Pull every line of the entries that has the word "Boxers".

[Saved data entries]
———

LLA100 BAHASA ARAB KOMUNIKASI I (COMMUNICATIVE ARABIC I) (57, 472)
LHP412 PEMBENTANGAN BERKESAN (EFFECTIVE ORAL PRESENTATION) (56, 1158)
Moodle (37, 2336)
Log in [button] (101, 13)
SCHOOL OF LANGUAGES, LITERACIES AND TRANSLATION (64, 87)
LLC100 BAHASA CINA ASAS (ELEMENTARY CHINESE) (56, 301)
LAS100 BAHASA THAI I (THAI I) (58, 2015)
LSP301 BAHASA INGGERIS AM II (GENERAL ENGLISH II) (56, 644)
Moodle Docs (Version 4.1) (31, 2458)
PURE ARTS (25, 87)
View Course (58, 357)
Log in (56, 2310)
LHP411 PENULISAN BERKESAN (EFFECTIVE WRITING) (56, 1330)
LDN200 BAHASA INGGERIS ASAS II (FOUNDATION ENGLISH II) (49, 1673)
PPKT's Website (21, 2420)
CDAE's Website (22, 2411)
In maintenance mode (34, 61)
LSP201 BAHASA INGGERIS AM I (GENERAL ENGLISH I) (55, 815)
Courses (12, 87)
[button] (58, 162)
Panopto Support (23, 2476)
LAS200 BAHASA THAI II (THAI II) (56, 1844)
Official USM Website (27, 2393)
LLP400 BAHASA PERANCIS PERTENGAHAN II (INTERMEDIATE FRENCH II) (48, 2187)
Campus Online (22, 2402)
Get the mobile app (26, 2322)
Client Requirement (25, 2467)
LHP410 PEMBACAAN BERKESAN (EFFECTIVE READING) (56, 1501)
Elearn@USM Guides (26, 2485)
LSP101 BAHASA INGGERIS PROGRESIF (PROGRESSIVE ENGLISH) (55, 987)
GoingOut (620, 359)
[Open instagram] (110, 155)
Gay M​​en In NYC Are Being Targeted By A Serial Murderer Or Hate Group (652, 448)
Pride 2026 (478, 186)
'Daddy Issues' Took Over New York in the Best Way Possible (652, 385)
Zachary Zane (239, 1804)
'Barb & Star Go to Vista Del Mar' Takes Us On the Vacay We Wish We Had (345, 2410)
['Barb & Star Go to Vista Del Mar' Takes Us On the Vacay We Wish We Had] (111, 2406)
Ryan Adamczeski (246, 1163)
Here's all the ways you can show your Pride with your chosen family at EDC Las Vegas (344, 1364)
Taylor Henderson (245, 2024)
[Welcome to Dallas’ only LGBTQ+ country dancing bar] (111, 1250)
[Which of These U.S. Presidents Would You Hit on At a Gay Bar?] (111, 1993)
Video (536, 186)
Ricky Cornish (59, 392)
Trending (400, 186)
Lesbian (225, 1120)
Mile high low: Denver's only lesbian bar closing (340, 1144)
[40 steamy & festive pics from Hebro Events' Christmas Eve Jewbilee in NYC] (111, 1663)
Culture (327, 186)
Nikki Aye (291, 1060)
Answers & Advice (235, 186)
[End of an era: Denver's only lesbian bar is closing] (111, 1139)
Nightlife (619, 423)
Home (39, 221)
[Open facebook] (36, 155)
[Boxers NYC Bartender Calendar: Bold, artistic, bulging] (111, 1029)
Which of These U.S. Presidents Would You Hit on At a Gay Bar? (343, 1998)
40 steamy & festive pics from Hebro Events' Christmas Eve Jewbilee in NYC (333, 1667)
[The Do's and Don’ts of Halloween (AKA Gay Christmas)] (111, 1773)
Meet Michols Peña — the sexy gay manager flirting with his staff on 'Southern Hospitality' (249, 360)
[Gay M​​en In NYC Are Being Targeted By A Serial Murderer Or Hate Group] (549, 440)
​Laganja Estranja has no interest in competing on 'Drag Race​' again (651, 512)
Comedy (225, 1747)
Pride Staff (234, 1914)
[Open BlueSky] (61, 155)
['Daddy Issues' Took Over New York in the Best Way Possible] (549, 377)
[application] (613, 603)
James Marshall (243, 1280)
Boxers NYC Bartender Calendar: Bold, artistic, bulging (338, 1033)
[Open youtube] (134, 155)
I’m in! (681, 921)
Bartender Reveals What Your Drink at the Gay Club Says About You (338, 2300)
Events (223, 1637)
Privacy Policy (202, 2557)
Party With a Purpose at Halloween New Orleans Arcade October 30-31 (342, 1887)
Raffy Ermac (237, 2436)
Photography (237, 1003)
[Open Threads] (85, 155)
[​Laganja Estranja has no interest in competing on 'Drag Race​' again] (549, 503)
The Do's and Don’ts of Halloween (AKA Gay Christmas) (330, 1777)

———

> EXERCISE RESPONSE:
[Boxers NYC Bartender Calendar: Bold, artistic, bulging] (111, 1029)
Boxers NYC Bartender Calendar: Bold, artistic, bulging (338, 1033)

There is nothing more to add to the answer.